What you need to do: Please keep pictures out of the copy, and print exactly the lines from the one containing "At what coordinates" through the end of the records.

Data entries:
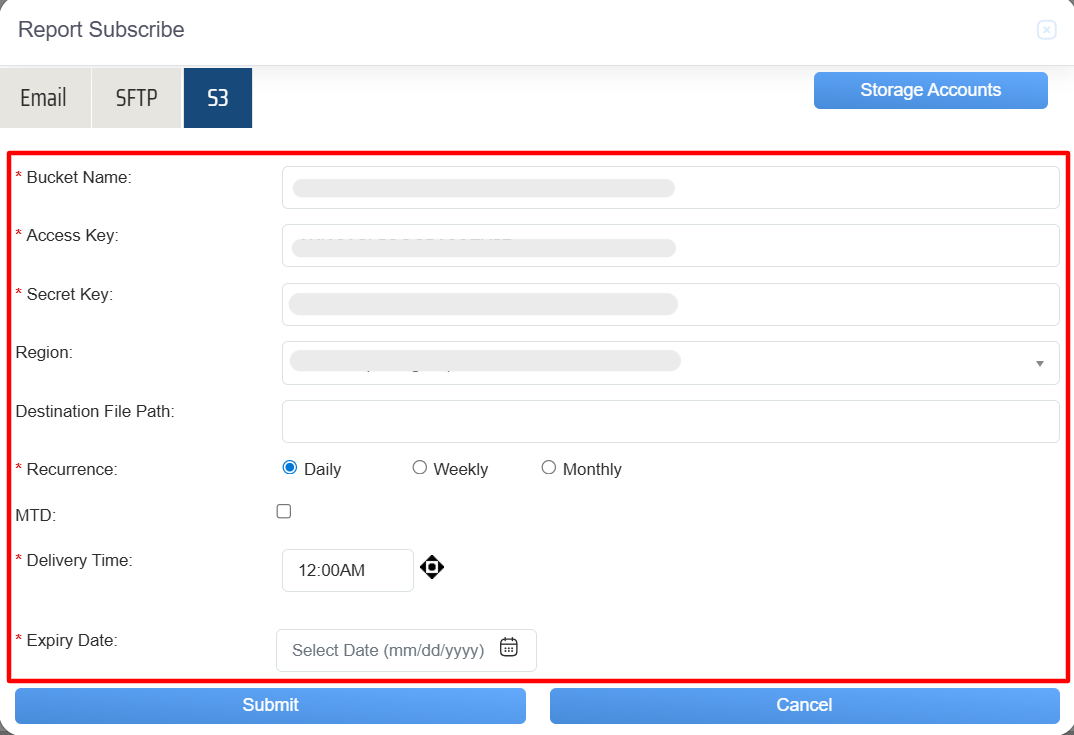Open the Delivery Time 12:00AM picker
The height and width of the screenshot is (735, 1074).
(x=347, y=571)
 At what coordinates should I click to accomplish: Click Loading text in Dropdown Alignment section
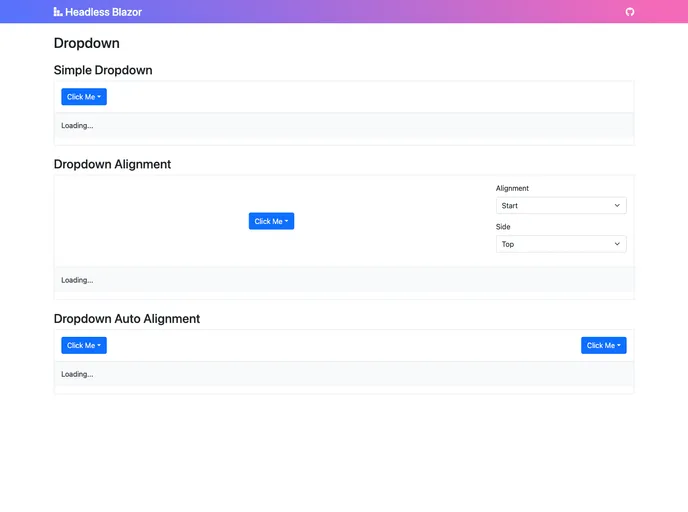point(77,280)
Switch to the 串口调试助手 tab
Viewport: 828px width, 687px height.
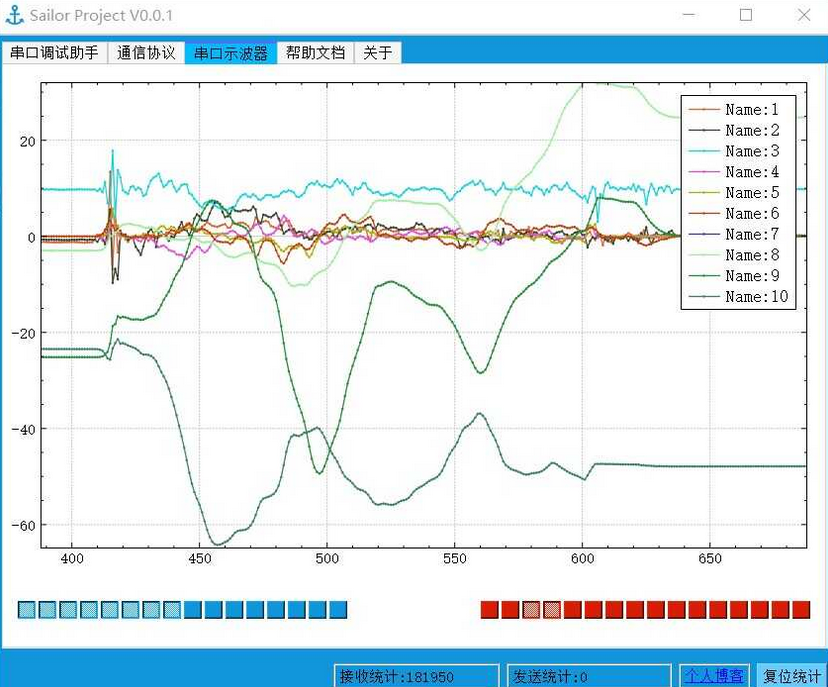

Your solution:
 At what coordinates should I click to accomplish: Click Loading text in Dropdown Alignment section
point(77,280)
Switch to the 串口调试助手 tab
Viewport: 828px width, 687px height.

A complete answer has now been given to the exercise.